Bex Simon Artist Blacksmith Portrait

Bex Simon – Artist Blacksmith – Biography

Bex studied a degree in Three-Dimensional Design in Metal at the Surrey Institute of Art and Design. Realising she had fallen in love with the craft of blacksmithing and needed to learn how to swing a hammer properly she followed on to study a two-year diploma in forge work skills at Hereford College of Technology.

She moved to London and set up her own creative blacksmithing business in 1999 with the help of the Princess Trust. Initially, she worked on private commissions acquired from exhibiting regularly at RHS Chelsea and Hampton Court Flower Shows. Later, she moved on to larger scale public artwork projects via collaborations with a selected group of smiths and artist blacksmiths.

Her biggest commission to date being a forty-metre public artwork for Westminster Magistrates’ Courts, London.

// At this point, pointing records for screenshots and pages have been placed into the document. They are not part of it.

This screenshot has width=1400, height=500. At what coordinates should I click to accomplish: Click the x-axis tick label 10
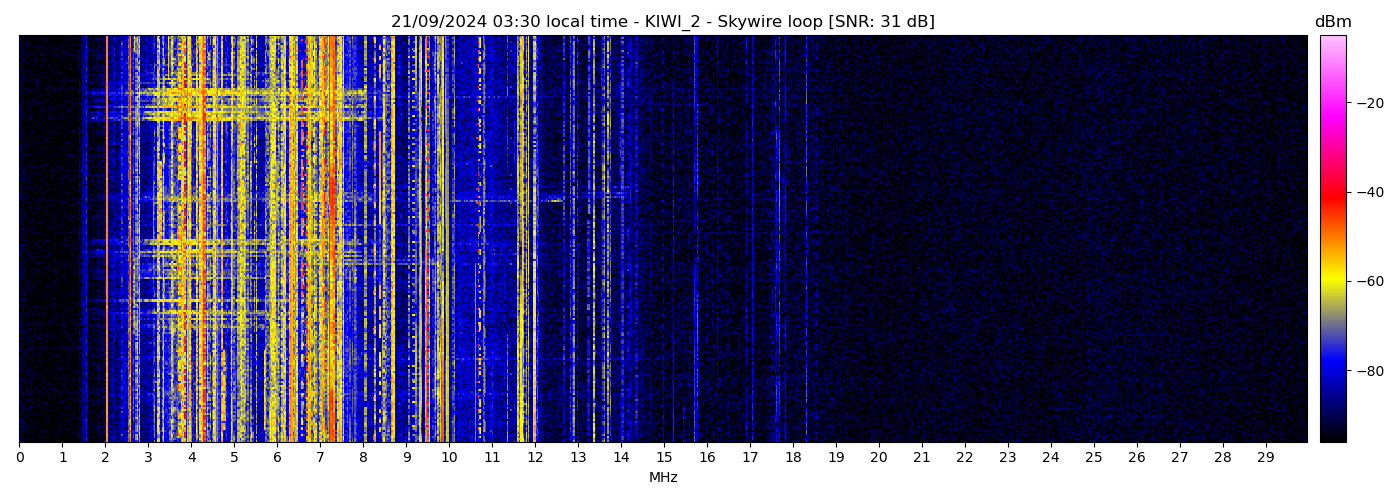(449, 458)
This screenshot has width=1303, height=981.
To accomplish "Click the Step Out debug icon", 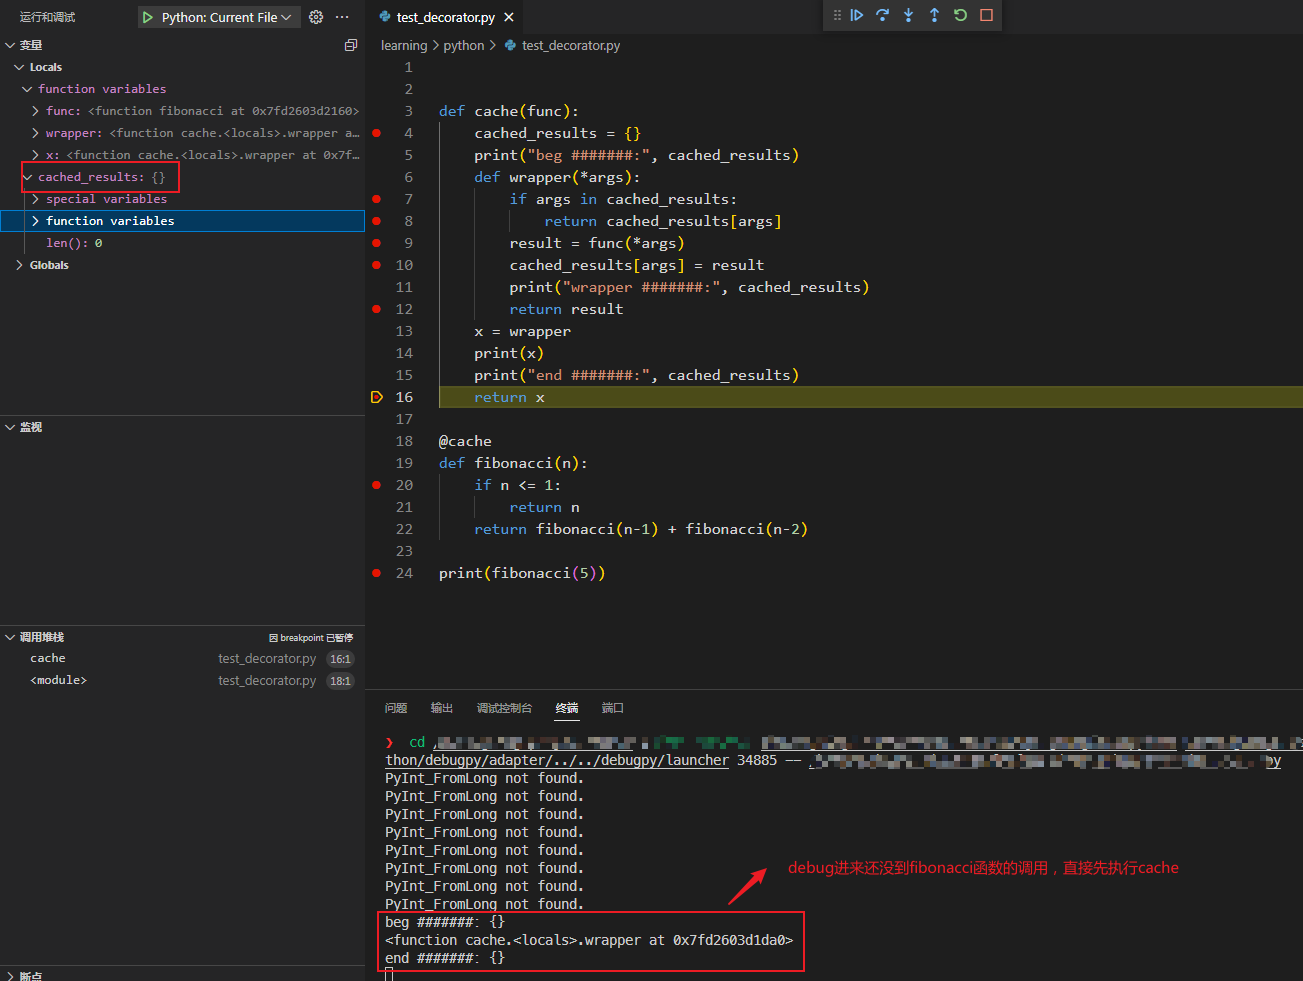I will (x=934, y=15).
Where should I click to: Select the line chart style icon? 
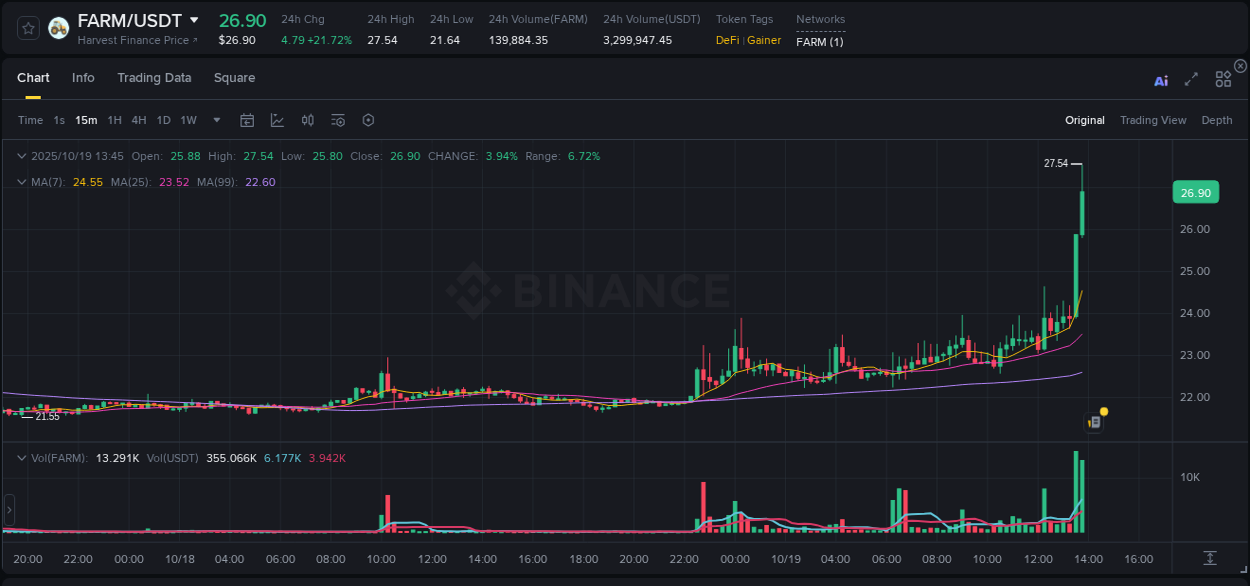tap(277, 119)

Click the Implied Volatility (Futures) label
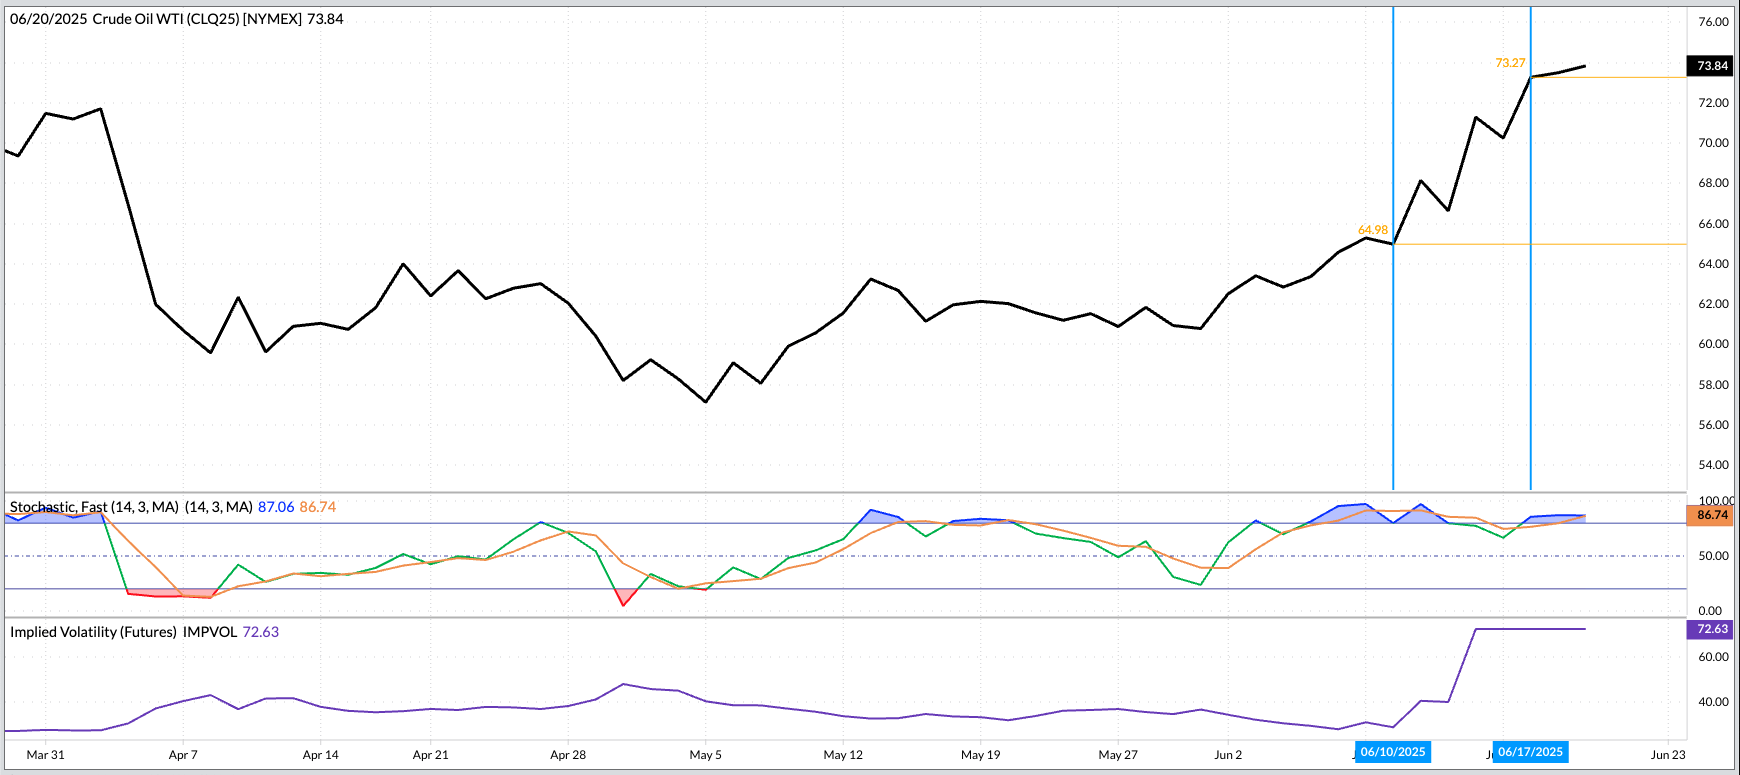pos(93,632)
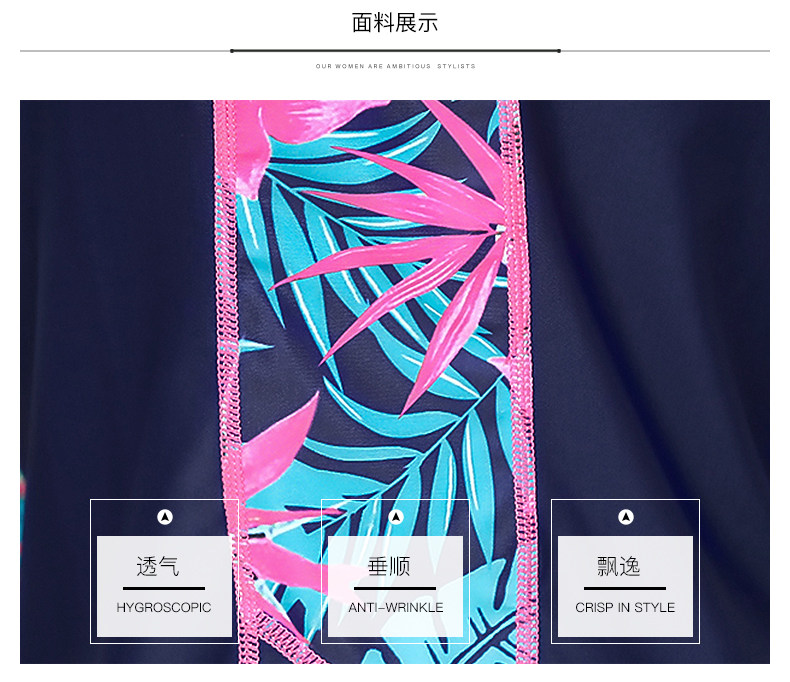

It was for that installation that she became the first woman to receive the Tonypandy Cup, the most prestigious award given by the Worshipful Company of Blacksmiths.

Bex continues to study techniques old and new, recently studying geometry at the Princes School of Traditional Arts under a scholarship from Qest (Queen Elizabeth Scholarship Trust). She is always seeking ways to apply traditional craft to modern ideas. She is very passionate about the craft of blacksmithing, keeping traditions alive by using old forging techniques and moving them forward into more of an artistic contemporary vocabulary.